Gerry and his co-workers had just built their digital orrery, a desk-top box containing, as we summarized it "about a cubic foot of electronic equipment, dissipating the power of a 150-watt light bulb."  A year later Gerry Sussman and Jack Wisdom, using the orrery, would be the first to discover the presence of chaos in the solar system, while analyzing the orbit of Pluto.  Only later were these results reproduced in the standard supercomputers of those days.

Meanwhile I had been working on simulating scattering experiments between single stars and double stars.  Right after getting my PhD, I had used a run of-the-mill minicomputer, and soon after that a personal computer on my desk, to simulate millions of those three-body encounters, in which sometimes the double stars would fall apart, and sometimes the incoming star would pick up one of the members of the double star, in a cosmic partner swap.

the greatest difficulty was to analyze the outcomes of these simulations

In these calculations, the challenge was not so much the orbit integration, that is, the calculation of the orbits of the three-body dance.  Rather, the greatest difficulty was to analyze the outcomes of these simulations. Once you are dealing with millions of scattering experiments, there is no hope that you can sift through the outcomes by hand and by eye.

> _What you will do_
1) Translate this sentence from the passage on orbit simulations into Spanish: "Only later were these results reproduced in the standard supercomputers of those days."
2) For each statement, answer yes or no according to the passage on orbit simulations, and quote the words from the passage that decide it.
(a) Gerry Sussman and Jack Wisdom found chaos in the solar system while analyzing the orbit of Pluto.
(b) The digital orrery dissipated the power of a 100-watt light bulb.
(c) In the scattering calculations, orbit integration was the greatest difficulty.
3) Recast the paragraph of the passage on orbit simulations that begins "Meanwhile I had been working" as a short bulleted list, keeping its main facts.

(Records for locating described items)

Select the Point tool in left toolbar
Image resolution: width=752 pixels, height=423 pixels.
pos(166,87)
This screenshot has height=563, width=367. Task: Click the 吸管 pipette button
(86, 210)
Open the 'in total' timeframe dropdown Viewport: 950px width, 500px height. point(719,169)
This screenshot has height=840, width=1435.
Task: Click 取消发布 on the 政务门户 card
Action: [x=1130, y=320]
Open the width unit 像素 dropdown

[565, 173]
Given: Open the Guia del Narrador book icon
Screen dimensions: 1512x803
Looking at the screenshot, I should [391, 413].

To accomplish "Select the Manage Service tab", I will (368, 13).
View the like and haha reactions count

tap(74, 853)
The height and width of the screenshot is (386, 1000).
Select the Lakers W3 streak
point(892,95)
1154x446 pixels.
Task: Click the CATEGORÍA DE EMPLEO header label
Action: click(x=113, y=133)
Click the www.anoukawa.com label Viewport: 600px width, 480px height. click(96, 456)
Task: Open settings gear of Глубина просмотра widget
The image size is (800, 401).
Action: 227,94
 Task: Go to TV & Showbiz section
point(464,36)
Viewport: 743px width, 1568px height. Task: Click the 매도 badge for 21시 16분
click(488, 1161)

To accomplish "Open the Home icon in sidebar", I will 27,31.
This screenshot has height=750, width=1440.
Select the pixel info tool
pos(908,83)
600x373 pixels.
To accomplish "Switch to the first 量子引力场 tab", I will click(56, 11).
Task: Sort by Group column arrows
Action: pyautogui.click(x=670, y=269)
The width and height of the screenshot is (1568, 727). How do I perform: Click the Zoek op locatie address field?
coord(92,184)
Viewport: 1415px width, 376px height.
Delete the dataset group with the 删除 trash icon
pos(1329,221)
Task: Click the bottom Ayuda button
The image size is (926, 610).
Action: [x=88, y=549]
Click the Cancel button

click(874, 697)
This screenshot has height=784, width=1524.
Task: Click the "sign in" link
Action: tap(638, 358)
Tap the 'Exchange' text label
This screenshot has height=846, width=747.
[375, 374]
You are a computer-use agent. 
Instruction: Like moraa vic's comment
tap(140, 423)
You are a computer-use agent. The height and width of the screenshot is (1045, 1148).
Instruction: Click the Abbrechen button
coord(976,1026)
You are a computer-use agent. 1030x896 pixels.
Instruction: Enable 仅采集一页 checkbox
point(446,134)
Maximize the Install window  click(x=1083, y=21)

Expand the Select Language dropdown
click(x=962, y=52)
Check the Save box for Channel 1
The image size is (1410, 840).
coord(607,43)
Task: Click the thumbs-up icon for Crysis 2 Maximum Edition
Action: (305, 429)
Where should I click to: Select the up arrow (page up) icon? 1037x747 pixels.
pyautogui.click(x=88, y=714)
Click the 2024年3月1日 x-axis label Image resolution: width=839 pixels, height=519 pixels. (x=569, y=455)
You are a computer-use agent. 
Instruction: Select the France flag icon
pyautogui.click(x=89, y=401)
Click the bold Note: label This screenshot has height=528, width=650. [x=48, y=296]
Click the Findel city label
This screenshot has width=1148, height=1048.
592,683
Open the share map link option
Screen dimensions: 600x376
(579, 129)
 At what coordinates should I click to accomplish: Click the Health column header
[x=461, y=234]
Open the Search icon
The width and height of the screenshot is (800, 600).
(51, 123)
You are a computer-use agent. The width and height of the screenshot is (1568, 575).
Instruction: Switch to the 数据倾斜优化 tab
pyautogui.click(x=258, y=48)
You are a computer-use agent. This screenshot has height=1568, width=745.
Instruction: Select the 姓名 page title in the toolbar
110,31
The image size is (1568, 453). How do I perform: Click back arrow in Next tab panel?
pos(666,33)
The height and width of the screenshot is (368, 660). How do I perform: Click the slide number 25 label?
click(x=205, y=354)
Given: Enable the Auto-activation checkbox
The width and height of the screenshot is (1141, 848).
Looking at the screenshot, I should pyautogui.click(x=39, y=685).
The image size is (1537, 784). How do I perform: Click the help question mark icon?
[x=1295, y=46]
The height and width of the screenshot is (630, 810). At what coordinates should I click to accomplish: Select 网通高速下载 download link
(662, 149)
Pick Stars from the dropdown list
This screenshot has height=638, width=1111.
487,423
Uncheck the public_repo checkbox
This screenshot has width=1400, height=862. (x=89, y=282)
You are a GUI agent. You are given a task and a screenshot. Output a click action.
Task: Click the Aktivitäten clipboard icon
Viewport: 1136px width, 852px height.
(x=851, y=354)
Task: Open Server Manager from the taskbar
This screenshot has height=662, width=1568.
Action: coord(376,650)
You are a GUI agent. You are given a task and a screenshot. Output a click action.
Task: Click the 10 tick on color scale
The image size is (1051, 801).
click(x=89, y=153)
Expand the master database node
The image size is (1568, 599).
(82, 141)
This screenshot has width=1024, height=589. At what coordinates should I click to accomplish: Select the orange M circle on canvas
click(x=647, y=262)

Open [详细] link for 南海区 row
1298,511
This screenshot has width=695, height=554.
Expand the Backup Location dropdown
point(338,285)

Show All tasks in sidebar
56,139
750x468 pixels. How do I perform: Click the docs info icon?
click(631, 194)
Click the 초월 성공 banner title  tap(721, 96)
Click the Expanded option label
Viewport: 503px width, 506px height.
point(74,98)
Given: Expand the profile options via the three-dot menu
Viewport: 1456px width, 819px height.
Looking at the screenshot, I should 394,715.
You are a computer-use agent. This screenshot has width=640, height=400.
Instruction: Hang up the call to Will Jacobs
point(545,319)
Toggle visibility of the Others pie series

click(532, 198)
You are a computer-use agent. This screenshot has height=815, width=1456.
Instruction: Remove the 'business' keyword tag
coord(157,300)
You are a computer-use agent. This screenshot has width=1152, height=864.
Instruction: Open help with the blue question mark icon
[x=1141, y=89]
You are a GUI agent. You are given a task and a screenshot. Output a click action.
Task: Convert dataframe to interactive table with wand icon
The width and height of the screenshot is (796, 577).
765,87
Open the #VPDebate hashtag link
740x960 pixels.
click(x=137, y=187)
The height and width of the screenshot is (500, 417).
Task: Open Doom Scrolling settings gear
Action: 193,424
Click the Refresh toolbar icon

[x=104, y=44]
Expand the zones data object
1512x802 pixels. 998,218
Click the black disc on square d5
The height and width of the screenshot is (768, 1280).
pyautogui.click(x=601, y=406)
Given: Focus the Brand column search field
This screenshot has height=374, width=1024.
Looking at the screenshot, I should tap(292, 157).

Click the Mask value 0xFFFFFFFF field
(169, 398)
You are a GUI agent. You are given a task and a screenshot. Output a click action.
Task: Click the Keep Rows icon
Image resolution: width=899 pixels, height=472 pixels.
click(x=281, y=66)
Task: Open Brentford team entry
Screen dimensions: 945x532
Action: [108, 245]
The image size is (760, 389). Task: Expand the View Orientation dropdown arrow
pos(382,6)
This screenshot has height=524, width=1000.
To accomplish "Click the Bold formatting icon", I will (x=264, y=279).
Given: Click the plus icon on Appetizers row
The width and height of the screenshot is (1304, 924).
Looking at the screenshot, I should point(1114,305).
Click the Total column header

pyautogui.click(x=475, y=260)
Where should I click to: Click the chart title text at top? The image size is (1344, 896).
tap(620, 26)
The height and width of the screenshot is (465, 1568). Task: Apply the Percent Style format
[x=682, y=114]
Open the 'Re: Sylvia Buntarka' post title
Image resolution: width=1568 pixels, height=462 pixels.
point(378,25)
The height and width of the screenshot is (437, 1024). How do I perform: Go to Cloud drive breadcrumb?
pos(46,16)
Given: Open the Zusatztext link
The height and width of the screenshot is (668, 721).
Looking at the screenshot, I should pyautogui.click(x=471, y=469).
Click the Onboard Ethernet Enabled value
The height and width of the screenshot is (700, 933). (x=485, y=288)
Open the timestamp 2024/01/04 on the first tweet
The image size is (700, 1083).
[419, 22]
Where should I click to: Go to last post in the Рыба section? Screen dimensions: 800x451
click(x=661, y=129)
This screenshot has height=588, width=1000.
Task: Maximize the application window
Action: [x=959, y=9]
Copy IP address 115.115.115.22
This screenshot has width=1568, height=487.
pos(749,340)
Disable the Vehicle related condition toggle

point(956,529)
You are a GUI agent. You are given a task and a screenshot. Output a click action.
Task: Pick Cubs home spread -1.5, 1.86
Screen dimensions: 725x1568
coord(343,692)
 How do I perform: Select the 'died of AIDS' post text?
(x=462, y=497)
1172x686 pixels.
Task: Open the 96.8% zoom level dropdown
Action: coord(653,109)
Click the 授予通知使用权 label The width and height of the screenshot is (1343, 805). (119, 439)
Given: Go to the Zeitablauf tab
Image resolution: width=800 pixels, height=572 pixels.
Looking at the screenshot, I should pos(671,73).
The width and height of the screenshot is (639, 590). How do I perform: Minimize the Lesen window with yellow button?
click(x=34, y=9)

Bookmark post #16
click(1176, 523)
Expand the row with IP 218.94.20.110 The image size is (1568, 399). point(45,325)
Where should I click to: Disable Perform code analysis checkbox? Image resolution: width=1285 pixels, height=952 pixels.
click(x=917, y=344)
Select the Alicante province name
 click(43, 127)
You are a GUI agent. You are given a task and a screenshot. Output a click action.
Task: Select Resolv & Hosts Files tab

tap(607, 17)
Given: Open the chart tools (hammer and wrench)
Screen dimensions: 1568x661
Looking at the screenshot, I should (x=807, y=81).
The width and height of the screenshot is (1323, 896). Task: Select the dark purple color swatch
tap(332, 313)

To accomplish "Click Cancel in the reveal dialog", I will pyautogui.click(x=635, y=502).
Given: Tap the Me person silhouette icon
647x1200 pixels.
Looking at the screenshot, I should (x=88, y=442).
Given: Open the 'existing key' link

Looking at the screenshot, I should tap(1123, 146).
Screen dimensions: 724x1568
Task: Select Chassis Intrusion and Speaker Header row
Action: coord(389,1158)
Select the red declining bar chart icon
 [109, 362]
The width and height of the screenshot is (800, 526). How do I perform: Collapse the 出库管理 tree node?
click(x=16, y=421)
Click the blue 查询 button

> _Solutions in order_
1) Solo más tarde se reprodujeron estos resultados en las supercomputadoras estándar de aquella época.

2)
(a) Yes: "would be the first to discover the presence of chaos in the solar system, while analyzing the orbit of Pluto"
(b) No: "dissipating the power of a 150-watt light bulb"
(c) No: "the challenge was not so much the orbit integration"

3)
- I worked on simulating scattering experiments between single stars and double stars.
- Right after my PhD, I used an ordinary minicomputer, and soon afterward a personal computer on my desk.
- I simulated millions of three-body encounters.
- Sometimes the double stars fell apart.
- Sometimes the incoming star picked up one member of the double star in a cosmic partner swap.